As Gertrude Stein advises in Tender Buttons: “Act so there is no use in a center”...And what could that mean in relations to time? And specifically to any art work? If we give up a centre in a painting then all is important: formal and informal concerns of composition, negative space, colour and shape…the background and negative space is of equal value to the foreground, and what is excluded is as important is what is included. Imagine a world where giving each other space and benefit of the doubt was as important as commitment and deadlines? What kind of forgiveness or shame would be necessary in such a world? It is an idyllic proposition, to know one’s boundaries and to respect another’s, without ever having to tolerate shame or projection.
To live as if there is no centre is to let go of oneself to get lost in the reveries of both the past and the present, in any moment that gives us any grounding, and impetus to movement or stillness. Any choice (like any self) could be considered and decentralised.

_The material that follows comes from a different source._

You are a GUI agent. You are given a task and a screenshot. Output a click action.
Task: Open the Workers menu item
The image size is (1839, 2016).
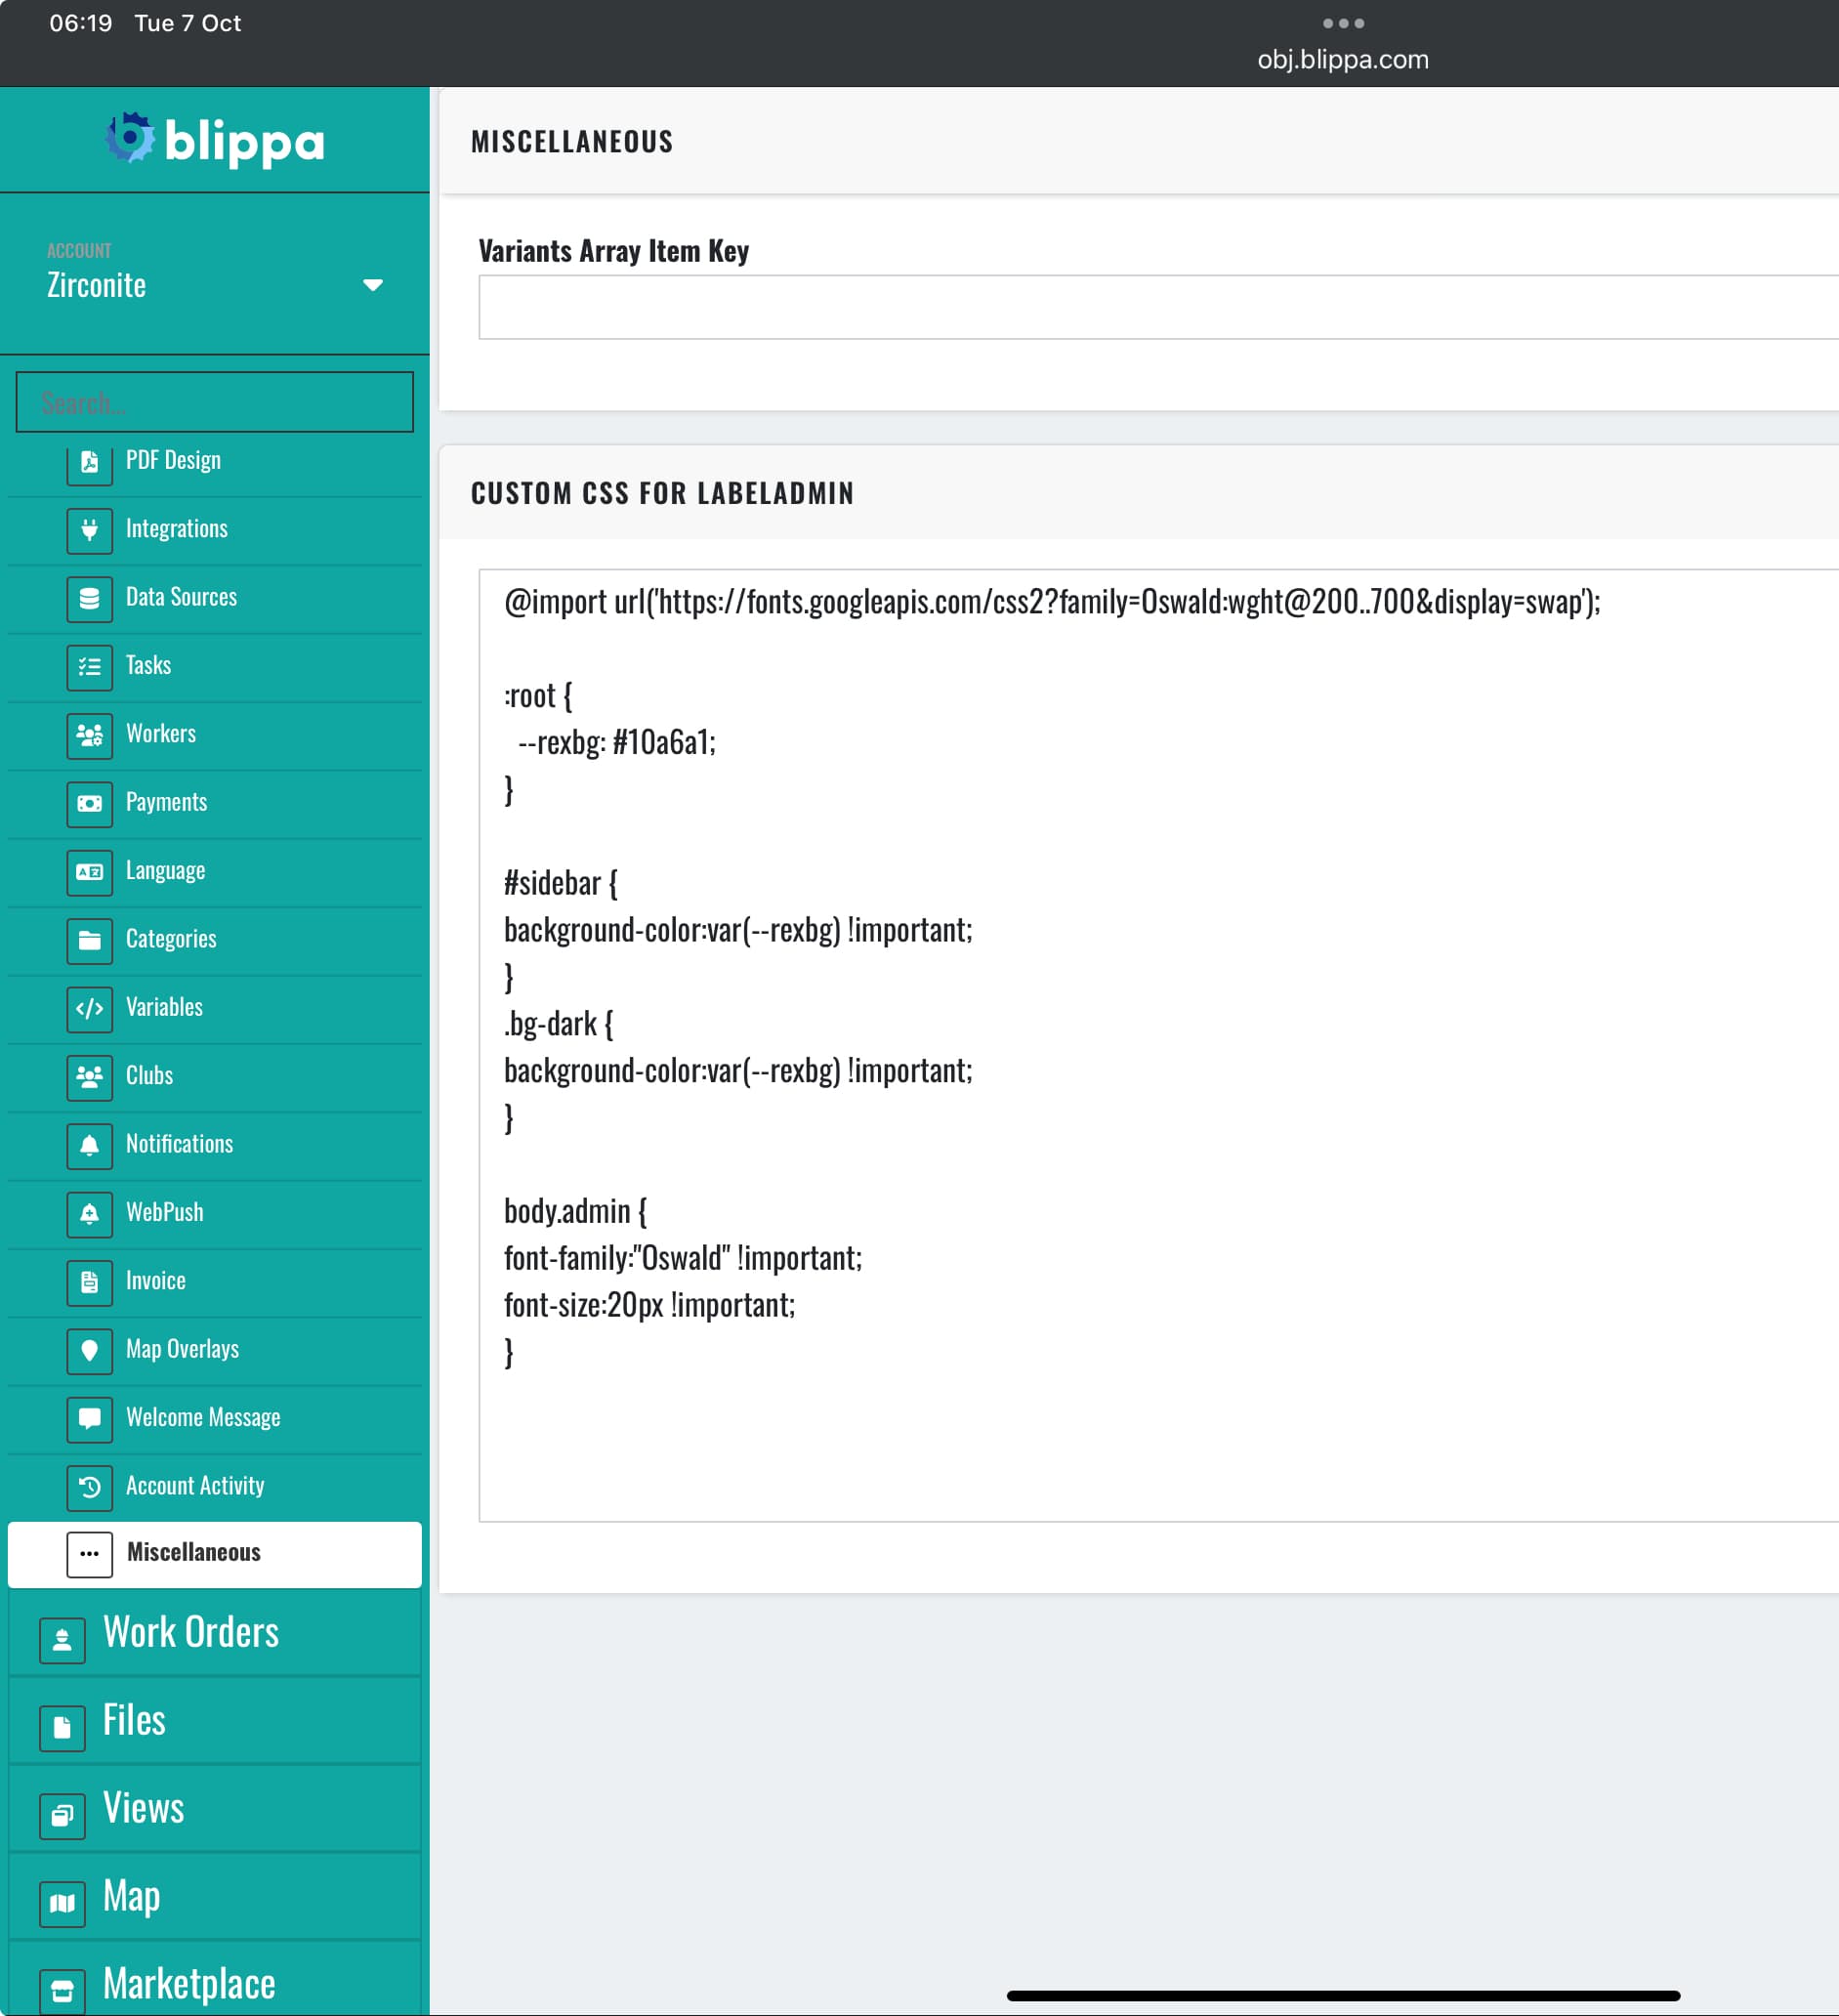point(161,734)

For example, is going to grad school the thing that will shape your art career or moving to New York City? Both could be instrumental and an obstacle, but decentralised they are just choices and a way to live, nothing more or less. Here are some examples of original artworks that allow one’s eye to move around the composition, and let your mind wander along with it… a dream scape without any need for a sense of an ending or beginning. Good art, like good dreams, just are.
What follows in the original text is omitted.